KR: No estamos en un punto donde podamos tener un consenso global sobre la geoingeniería, ni mucho menos. Pero supongo que es más probable que esto se lleve a cabo sin un consenso global. Ciertamente, hay algunos actores que, si lo hicieran, se verían limitados por actores más poderosos. Pero definitivamente hay otros actores importantes en el mundo que ya existen que podrían hacer geoingeniería y salirse con la suya. Porque la alternativa es: ¿Es esto suficientemente perjudicial para ti para que estés dispuesto a ir a la guerra por eso?

WIRED: ¿Qué pasa con el riesgo moral? ¿No haría la geoingeniería reducir la urgencia de reducir las emisiones?

KR: El riesgo moral es una preocupación totalmente válida y muy importante. En términos de la investigación empírica existente, los resultados son muy variados. No parece que para los seres humanos individuales, cuando los pones en experimentos de comportamiento, exista un riesgo moral en torno a la geoingeniería. Hablarle a la gente sobre geoingeniería de forma controlada tiende a hacer que la gente quiera mitigar más los gases de efecto invernadero, porque la gente piensa que la geoingeniería es en cierto modo una locura y les infunde respeto. Pero también les lleva a ver que el cambio climático es un gran problema.
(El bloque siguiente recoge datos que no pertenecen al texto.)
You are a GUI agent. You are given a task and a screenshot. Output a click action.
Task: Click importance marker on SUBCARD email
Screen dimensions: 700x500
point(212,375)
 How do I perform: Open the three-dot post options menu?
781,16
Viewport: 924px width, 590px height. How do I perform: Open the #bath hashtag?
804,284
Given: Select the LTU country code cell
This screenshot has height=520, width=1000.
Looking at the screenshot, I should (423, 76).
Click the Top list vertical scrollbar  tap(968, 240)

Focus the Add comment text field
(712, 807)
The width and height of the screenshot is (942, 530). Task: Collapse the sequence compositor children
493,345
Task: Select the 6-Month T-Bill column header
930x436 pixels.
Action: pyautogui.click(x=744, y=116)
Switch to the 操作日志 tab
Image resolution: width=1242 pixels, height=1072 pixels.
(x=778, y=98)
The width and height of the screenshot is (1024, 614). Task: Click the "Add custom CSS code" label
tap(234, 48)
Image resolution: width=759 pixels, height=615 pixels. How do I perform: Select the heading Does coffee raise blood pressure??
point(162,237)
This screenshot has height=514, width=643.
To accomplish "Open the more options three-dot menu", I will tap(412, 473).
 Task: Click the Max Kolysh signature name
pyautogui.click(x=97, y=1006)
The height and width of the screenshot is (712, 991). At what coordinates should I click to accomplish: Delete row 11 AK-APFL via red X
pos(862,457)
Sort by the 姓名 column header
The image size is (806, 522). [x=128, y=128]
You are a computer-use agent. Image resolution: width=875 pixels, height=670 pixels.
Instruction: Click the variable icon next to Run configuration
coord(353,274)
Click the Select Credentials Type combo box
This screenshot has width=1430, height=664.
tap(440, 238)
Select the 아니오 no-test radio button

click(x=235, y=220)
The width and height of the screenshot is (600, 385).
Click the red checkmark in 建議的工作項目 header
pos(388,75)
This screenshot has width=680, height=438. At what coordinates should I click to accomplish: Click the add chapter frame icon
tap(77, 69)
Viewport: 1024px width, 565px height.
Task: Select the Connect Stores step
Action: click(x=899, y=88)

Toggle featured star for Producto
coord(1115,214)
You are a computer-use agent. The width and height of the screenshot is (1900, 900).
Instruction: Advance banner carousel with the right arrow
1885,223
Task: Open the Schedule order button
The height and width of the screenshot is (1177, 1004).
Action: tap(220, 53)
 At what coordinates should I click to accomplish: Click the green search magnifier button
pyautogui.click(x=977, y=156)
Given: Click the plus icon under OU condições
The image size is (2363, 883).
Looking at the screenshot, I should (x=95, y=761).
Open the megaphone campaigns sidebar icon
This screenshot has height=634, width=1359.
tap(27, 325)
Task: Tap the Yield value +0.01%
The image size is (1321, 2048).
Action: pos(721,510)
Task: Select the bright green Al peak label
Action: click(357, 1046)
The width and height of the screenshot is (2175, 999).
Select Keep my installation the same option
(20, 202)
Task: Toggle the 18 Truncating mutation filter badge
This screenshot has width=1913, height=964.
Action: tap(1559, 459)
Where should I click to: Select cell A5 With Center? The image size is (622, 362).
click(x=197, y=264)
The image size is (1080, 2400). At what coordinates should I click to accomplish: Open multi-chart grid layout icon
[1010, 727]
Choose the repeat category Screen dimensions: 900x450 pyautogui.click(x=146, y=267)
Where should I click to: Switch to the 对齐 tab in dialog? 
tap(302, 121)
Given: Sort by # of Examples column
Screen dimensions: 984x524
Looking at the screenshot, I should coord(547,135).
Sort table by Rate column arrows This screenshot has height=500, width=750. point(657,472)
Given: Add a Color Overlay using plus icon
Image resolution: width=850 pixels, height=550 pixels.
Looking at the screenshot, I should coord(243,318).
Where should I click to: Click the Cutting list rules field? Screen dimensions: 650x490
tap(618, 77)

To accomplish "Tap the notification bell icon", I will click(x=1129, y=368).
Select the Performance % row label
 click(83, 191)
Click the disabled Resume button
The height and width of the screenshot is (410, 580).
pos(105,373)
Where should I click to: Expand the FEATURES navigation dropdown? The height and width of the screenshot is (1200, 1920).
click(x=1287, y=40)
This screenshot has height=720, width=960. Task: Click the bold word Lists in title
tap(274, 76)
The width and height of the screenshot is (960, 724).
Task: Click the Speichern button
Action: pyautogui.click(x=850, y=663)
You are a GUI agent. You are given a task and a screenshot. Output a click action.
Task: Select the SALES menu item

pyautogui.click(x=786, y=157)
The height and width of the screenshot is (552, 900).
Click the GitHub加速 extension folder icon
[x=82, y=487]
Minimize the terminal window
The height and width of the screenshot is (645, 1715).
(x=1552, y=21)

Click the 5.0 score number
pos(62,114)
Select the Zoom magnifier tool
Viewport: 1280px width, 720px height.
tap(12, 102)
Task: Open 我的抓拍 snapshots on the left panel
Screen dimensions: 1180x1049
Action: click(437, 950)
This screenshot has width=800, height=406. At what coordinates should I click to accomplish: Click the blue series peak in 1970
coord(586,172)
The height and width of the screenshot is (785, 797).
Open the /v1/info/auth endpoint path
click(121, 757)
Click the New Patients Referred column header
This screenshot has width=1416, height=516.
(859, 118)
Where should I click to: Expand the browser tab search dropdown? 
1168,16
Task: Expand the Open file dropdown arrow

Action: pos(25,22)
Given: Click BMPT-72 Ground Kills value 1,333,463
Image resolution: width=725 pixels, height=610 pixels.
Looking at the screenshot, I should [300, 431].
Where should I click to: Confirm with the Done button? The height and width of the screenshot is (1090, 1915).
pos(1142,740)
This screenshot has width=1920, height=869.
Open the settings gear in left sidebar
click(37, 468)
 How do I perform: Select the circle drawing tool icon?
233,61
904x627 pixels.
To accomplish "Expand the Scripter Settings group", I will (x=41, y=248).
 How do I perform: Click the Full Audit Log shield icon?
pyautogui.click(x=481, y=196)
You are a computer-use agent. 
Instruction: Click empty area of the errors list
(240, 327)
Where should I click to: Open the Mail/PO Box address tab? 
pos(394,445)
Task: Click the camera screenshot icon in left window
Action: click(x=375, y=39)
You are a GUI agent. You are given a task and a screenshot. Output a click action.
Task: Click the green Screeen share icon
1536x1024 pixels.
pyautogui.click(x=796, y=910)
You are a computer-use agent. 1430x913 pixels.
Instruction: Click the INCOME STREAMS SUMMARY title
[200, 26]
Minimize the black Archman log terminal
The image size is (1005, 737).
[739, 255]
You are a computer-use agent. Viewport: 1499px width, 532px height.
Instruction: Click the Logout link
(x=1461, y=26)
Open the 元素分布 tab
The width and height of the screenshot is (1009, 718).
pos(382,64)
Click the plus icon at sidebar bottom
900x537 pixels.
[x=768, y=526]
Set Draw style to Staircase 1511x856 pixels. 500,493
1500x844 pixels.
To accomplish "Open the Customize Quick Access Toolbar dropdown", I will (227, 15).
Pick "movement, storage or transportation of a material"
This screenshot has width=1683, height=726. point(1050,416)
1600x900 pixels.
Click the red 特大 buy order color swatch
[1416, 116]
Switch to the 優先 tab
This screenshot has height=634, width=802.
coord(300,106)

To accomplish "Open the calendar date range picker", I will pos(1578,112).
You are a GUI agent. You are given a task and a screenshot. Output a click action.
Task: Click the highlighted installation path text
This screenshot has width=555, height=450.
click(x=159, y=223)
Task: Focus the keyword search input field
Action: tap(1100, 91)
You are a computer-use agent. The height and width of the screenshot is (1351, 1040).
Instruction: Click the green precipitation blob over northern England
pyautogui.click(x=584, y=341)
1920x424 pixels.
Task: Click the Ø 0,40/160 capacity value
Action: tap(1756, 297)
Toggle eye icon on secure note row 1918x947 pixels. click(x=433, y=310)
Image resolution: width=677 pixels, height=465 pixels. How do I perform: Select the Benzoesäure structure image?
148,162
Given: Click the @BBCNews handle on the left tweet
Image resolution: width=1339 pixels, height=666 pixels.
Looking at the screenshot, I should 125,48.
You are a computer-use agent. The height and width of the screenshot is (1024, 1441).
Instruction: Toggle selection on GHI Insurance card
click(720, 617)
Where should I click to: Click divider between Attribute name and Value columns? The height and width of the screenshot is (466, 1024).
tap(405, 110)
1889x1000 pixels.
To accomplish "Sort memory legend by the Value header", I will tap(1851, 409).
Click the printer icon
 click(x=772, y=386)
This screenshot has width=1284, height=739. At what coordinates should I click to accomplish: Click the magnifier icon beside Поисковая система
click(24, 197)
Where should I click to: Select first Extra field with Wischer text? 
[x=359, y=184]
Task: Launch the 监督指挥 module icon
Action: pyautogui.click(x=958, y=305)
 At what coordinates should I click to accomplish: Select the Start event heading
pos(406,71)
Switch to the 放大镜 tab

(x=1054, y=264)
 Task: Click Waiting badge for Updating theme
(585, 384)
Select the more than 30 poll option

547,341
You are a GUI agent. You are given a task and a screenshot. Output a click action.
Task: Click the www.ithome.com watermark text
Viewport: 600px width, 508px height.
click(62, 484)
Yo soy la editorialista de mis colegas científicos del clima, pero creo que a la mayoría de los científicos del clima no les gusta la idea de la geoingeniería. Y la razón por la que todavía no les gusta más es por el riesgo moral. Creen que tenemos que decirle a la gente "esto es una mala idea" durante el mayor tiempo posible por ese motivo. Y probablemente tengan razón. Pero el riesgo es que si las cosas empeoran lo suficiente con el cambio climático, la gente va a desarrollar geoingeniería de todos modos y no estaremos preparados para hacerlo.